Students learn clinical skills in a wide variety of clinical environments. First, students learn basic communication skills with their Small Groups. Students take histories and conduct physical examinations on trained standardized patients in one of 16 clinical exam rooms; during this initial process, students are carefully observed and tutored by practicing physicians. Video cameras record on-going efforts and enable critical learning and valuable faculty feedback to students as they work to progressively improve their skills throughout the four years of medical education.
Within the first few months of the first year of Foundations, students are ready to begin seeing patients in a longitudinal Outpatient Experience (OPEX). This 12-month required experience allows students to develop a relationship with a clinical preceptor, a multidisciplinary clinical team, and with a variety of patients.
An unprecedented number of patient simulators are located in the School of Medicine’s Center for Experiential Learning. These enable students to acquire and hone technical skills such as suturing, resuscitation, endotracheal intubation, basic life support, IV placement, and delivering a baby. The Center is also used to simulate patient care in nearly any clinical setting, giving students an opportunity to virtually experience real-life situations such as team resuscitation, emergency obstetric care, and even large-scale disasters. Team-training exercises are incorporated throughout the curriculum as a way for medical students to learn to work together with each other and with other members of the healthcare team, such as nurses, advanced practice nurses, physician assistants, physical therapists, and respiratory therapists. Team management skills will be increasingly important in real-world delivery of healthcare in the U.S. and elsewhere.
With over 3,000 patient beds in more than half a dozen hospitals, Emory medical students serve many different patient populations in many different settings. Our students learn not only clinical exam methods and cutting-edge science, but also seek to understand the socio-cultural complexities and influences that affect the health of the individual.

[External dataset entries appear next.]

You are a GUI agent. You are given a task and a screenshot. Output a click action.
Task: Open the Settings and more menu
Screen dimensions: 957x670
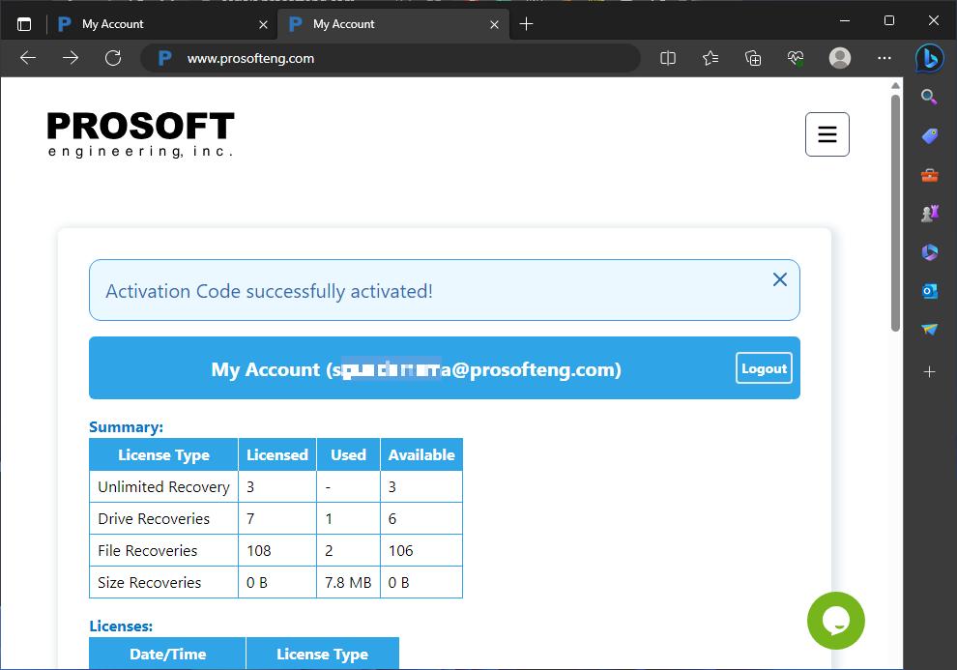point(884,58)
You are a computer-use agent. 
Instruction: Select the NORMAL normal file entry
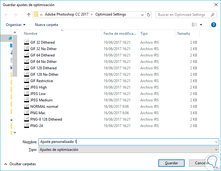pos(44,107)
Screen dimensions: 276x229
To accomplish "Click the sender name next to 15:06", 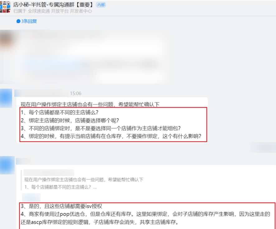I will point(41,93).
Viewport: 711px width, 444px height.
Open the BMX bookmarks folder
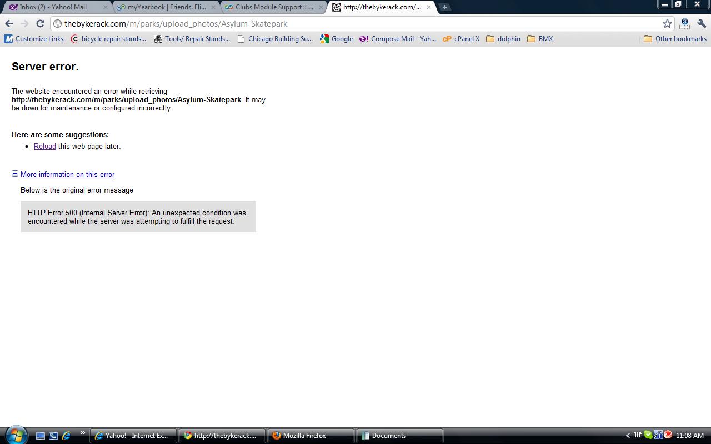click(540, 39)
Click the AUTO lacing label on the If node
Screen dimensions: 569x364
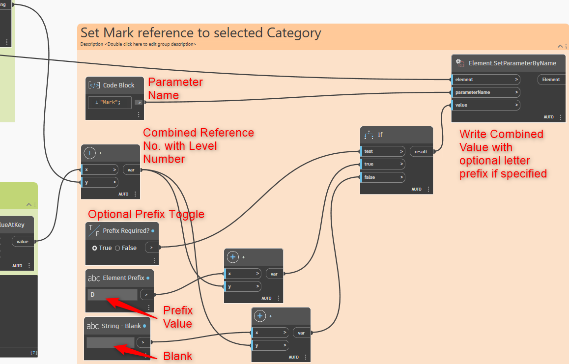pyautogui.click(x=416, y=189)
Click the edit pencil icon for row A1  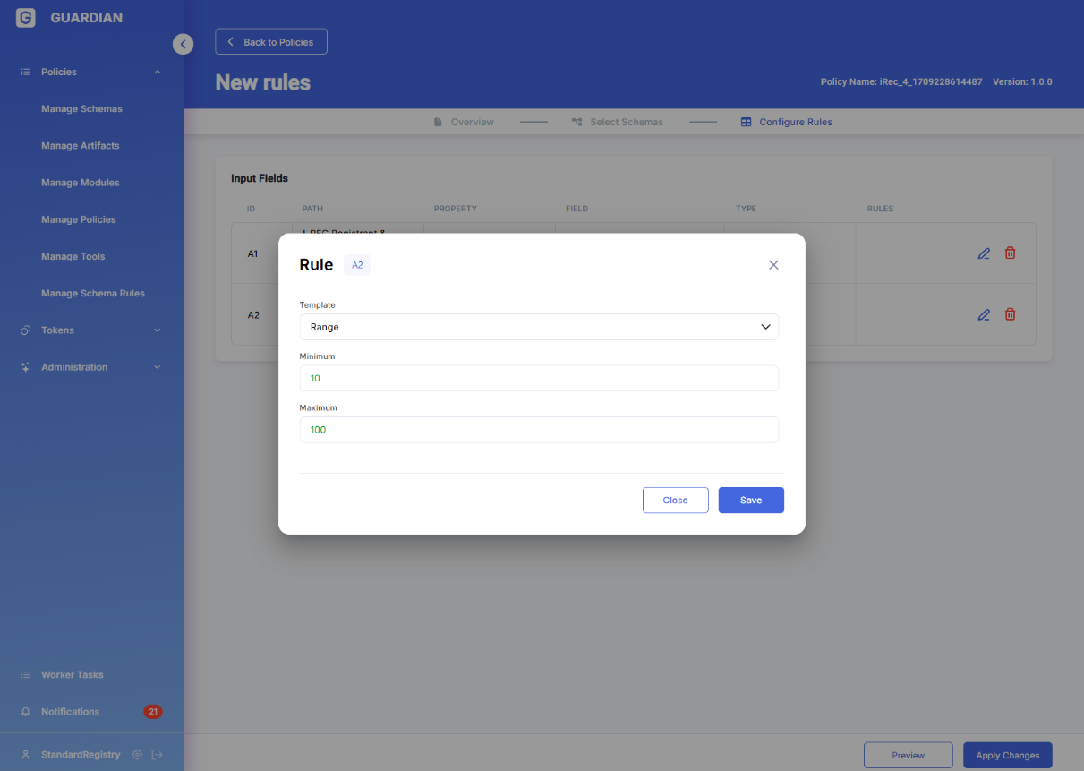(984, 253)
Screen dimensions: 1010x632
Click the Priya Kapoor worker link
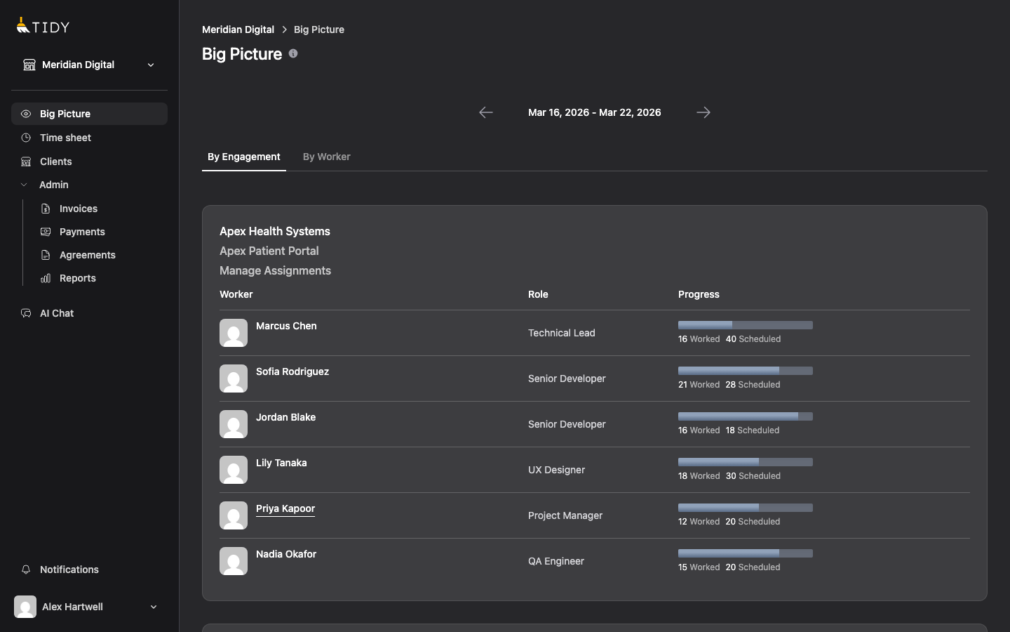tap(285, 508)
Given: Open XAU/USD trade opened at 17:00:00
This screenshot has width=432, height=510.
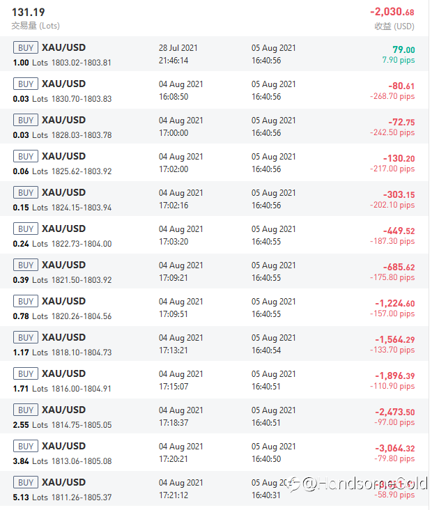Looking at the screenshot, I should pos(214,126).
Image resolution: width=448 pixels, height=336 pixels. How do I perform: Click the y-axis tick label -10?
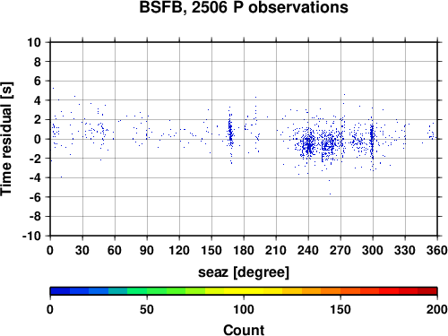pos(31,236)
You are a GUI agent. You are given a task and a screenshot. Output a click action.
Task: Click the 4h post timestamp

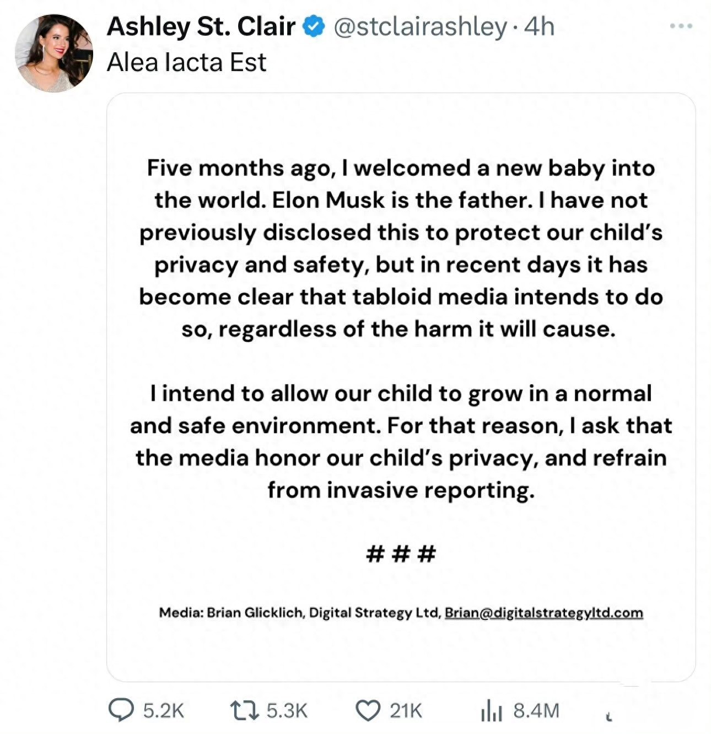tap(539, 26)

An integral part of the new curriculum involves our Society System. There are four Societies (named after four historic physicians) with four experienced clinician-educators (Small Group Advisors) in each Society; thus, each medical school class has 16 practicing physicians who are dedicated clinical teachers. At Orientation, every student is assigned to a Society and a Small Group Advisor who stays with the student throughout their medical education; it is the Small Group Advisor who eventually hoods the student at Commencement exercises.
Meeting twice a week with their Small Group, students quickly form close relationships with classmates and faculty. The Small Group Advisor instructs students in professionalism and the art of patient care, patient-physician communication skills, and the principles of physical examination and diagnostic thinking. Small group instruction also covers many other critical topics, including peer-to-peer communication, medical ethics, preventive medicine, and personal wellness. Problem-based learning is also conducted in the Small Group format, encouraging students to work together and teach each other.